Nor is this difficult to do once attention is diverted away from the absolutes of the natural law such as the rights to life, liberty, and private property.  Absolutes of the natural law are perfect and cannot be changed because they are not merely based on God’s Nature but are God.
Applications of the natural law, on the other hand, such as the socially determined and necessarily limited rights of life, liberty, and private property, are based on human reason and experience.  Since no human being can know God and thus the natural law perfectly, any and all human applications of the principles of the natural law are necessarily flawed to some extent.
Little intelligence and minimal cunning are therefore needed to identify flaws and make the imperfect applications of principles, not the perfect principles behind the imperfect applications, the point of contention.  Realizing this, even if only unconsciously, socialists, modernists, and others such as adherents of New Age thought carefully avoid discussion of fundamental principles and insist on mistaking applications of principles for the principles themselves. 
Too much sneering, people.
Thus, and possibly with Shaw in mind, what Chesterton later characterized as unfair argument involves searching for flaws in some application of a principle espoused by the opponents, however immaterial or irrelevant, and then sneering at it.  “[I]t is generally the man who is not ready to argue, who is ready to sneer.  That is why, in recent literature, there has been so little argument and so much sneering. (G.K. Chesterton, Saint Thomas Aquinas: The “Dumb Ox”. New York: Images Books, 1956, 126.)
Nor did Shaw waste any time in doing so.  As he cleverly twisted Chesterton’s words,
With reference to Mr. Chesterton’s remarks re [sic] a man not possessing a back garden under Socialism, I contend that if Socialism is established in this country he will have a back garden.  I will pledge my honour that in the coming Socialist State Mr. Chesterton shall have his own garden.  Personally, I own six back gardens, but prefer to live where there is only an area. (Strait, “Fighting Friends,” op. cit., 51.)

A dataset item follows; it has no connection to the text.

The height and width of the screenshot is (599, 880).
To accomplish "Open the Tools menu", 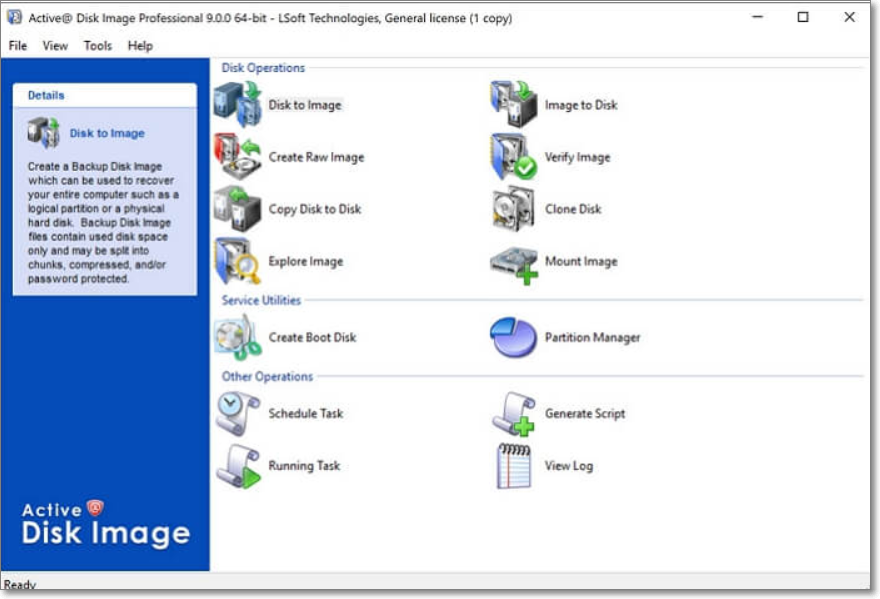I will point(96,45).
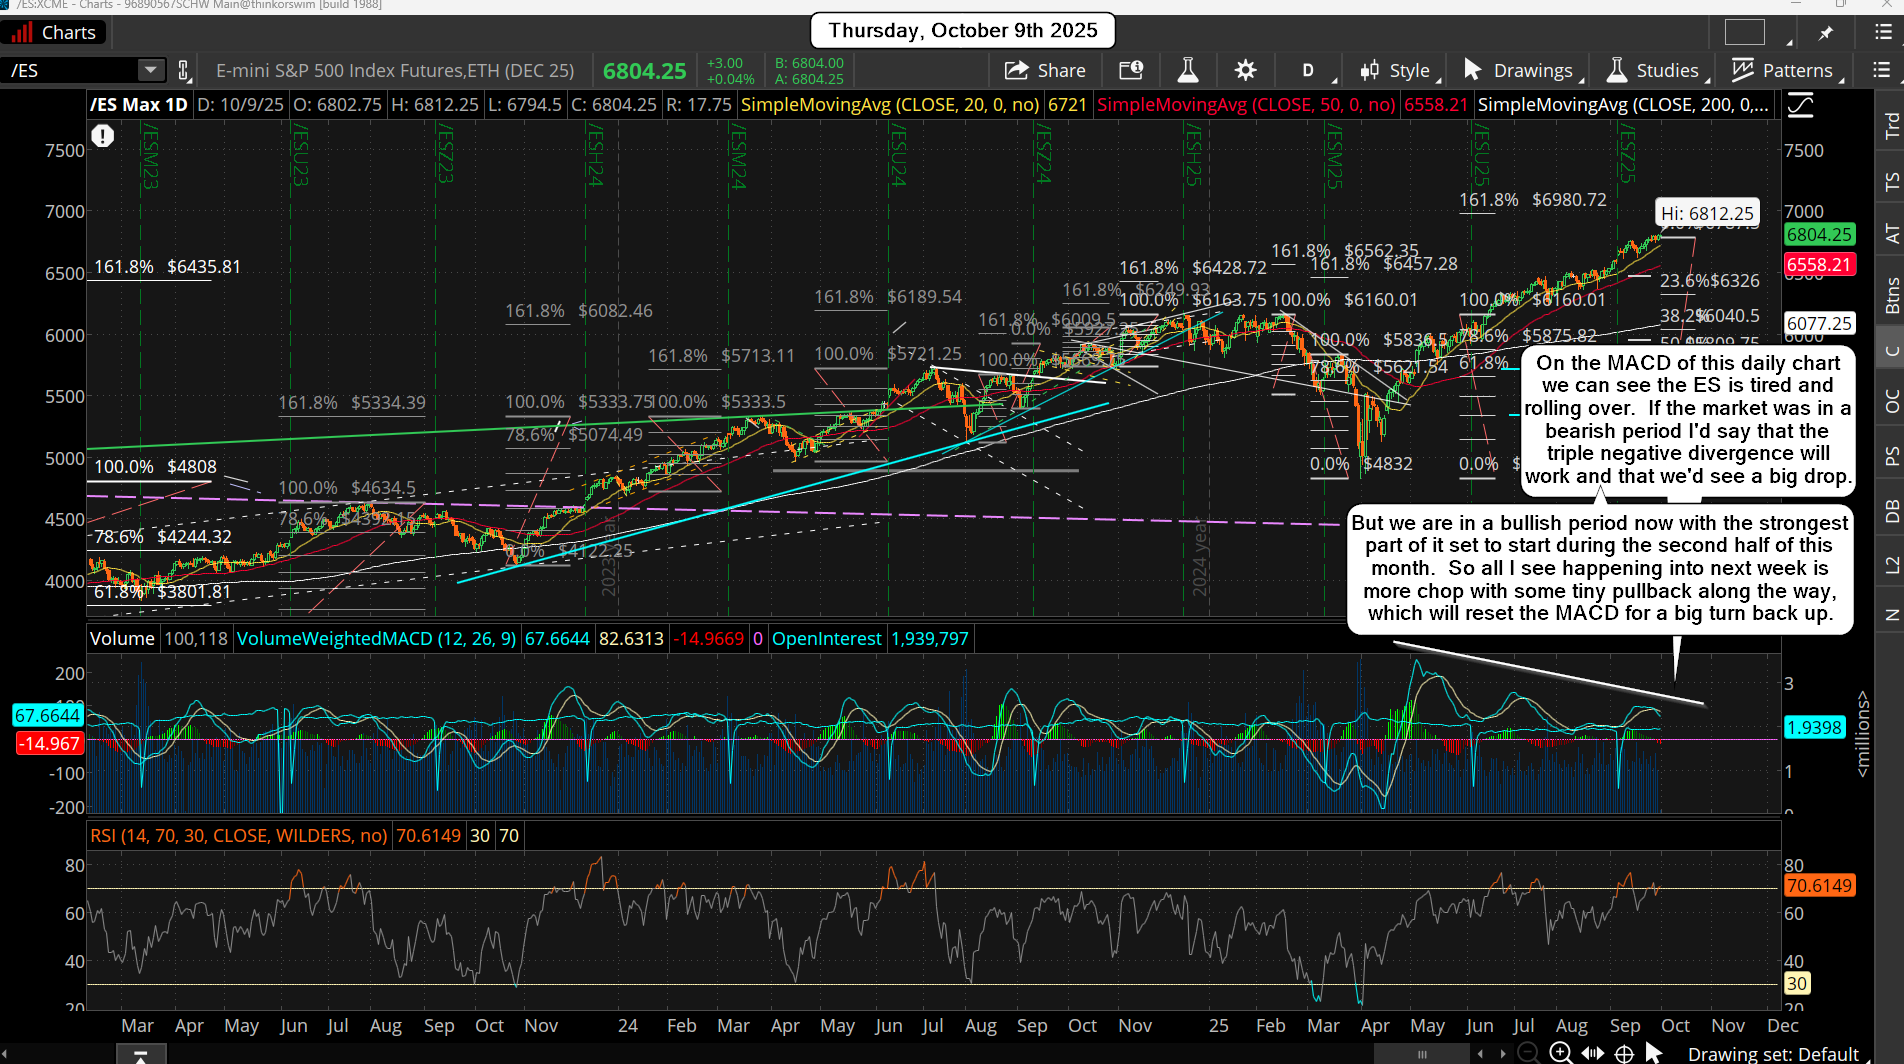1904x1064 pixels.
Task: Open the Drawing set: Default dropdown
Action: point(1772,1053)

Shaw’s possibly unconscious dishonesty is readily apparent.  He took Chesterton’s example, viz., owning a “back garden,” and instantly declared it to be the principle with which Chesterton was concerned.  Chesterton, however, had clearly framed owning a back garden as a symbol of land ownership, not the principle itself — he had stated so, explicitly!
An English back garden
Shaw’s response avoided the real issue, the natural right to own land (or anything else) and to control it and enjoy the income thereof within the parameters of the common good.  Instead, Shaw reassured Chesterton that under socialism he would have the back garden Shaw implied Chesterton had elevated to the status of absolute principle.

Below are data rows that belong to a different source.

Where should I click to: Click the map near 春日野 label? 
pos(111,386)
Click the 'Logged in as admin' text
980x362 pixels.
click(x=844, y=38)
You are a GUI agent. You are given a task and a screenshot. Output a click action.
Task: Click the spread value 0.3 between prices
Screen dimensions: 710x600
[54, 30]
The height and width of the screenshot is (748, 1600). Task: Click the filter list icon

Chesterton, of course, came back and managed to point out a real rather than imagined flaw in Shaw’s rebuttal.  He also attempted to redirect the debate back to the principle of private property instead of scoring off one’s opponent with an underhanded debating trick.  As the somewhat stilted transcript of the debate has it,
Bernard Shaw had declared in the coming Socialist State he would pledge his honour that he (Mr. Chesterton) should have his own back garden.  Well, once Mr. Shaw told him privately that he would do anything, provided you did not put him on his honour.  His theory of property was that if a man owned two back gardens or six back gardens, he didn’t own one.  He could not experience that sense of possession that the ownership of one back garden gave. (Ibid., 52.)

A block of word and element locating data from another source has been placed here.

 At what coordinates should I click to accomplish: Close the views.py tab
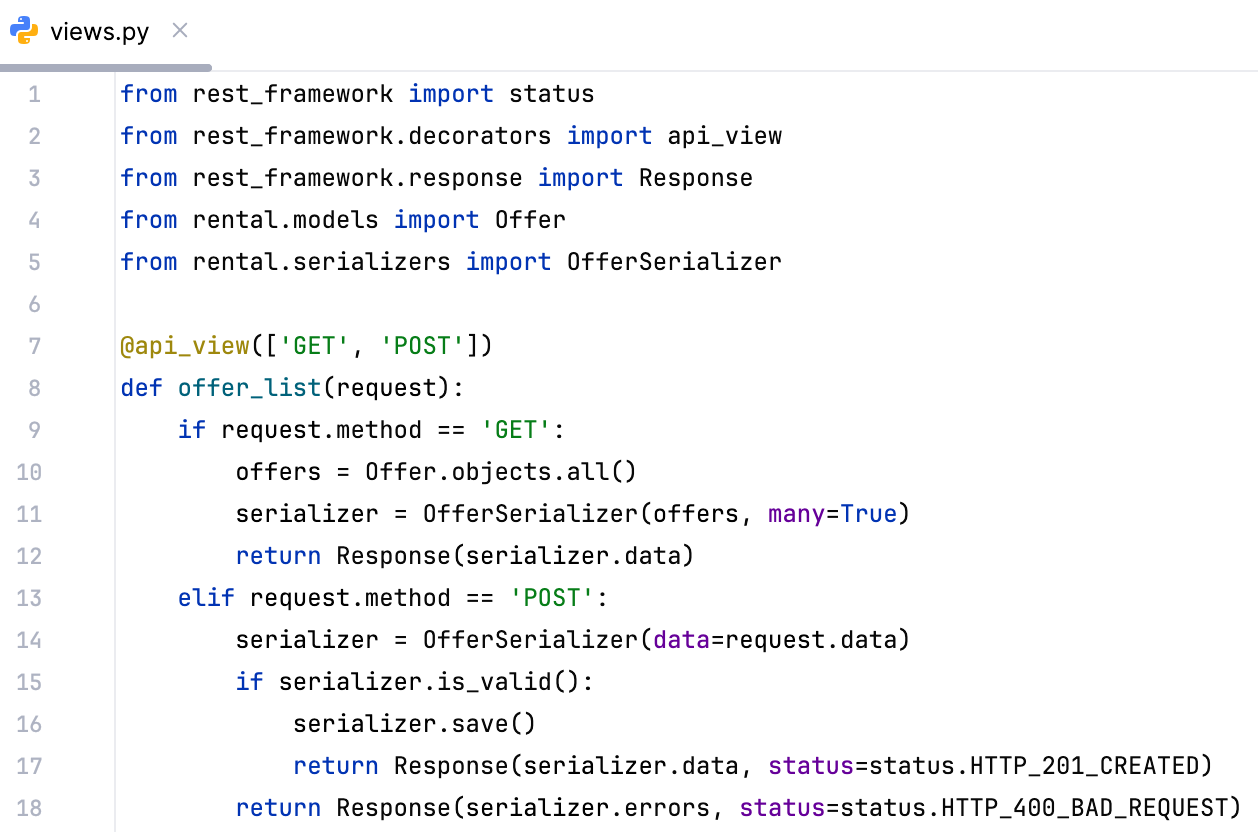point(179,31)
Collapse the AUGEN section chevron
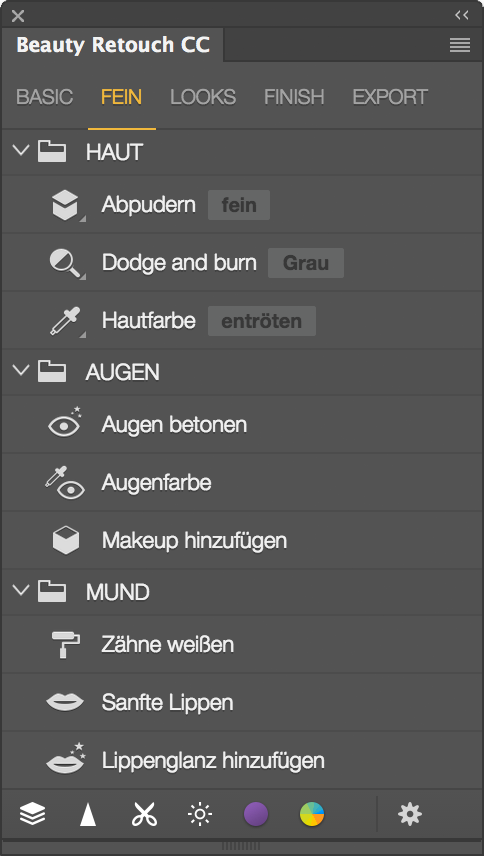Image resolution: width=484 pixels, height=856 pixels. tap(21, 370)
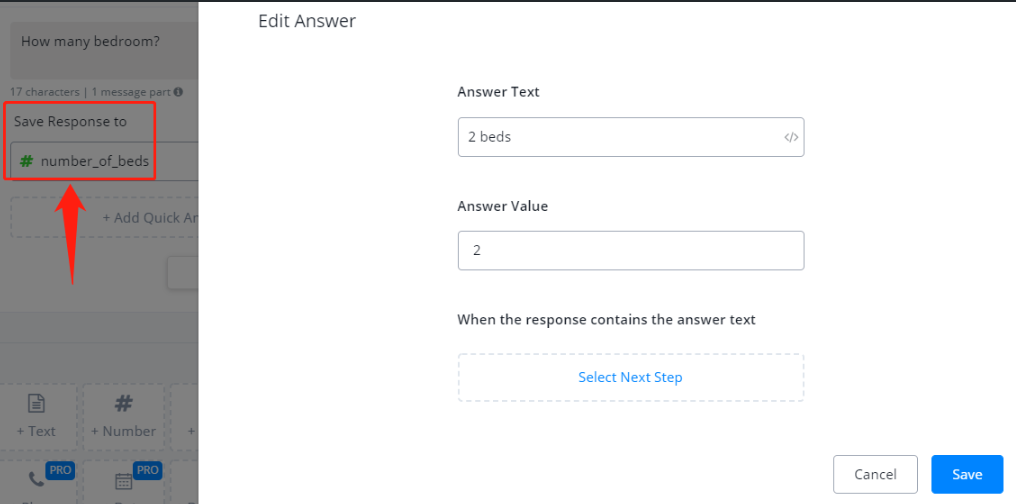Click the '+ Number' label
This screenshot has height=504, width=1016.
point(123,431)

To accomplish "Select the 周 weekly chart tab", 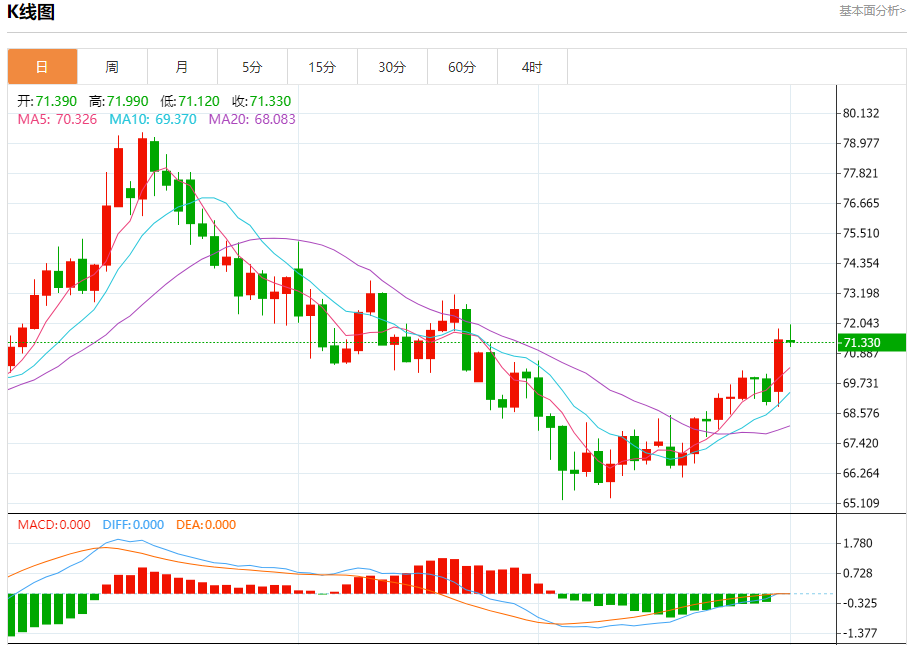I will pyautogui.click(x=112, y=67).
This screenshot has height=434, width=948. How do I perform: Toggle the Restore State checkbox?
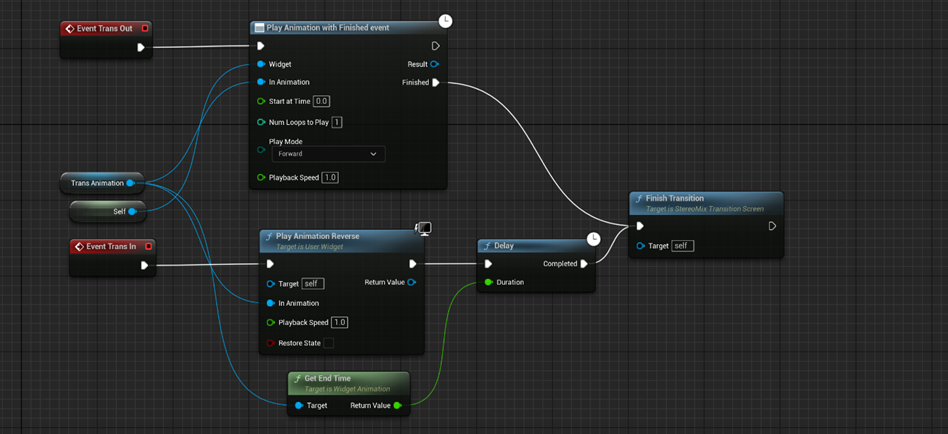(x=328, y=343)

The damage, however, had been done.  In the eyes of the audience Shaw had come out the winner.  He had redirected a debate on the importance of private property per se, to a condescending reassurance that no one would interfere with G.K. Chesterton’s selfish desire to have a back garden.  The point that Chesterton had tried to make regarding the personal empowerment that necessarily accompanies direct ownership had been completely nullified.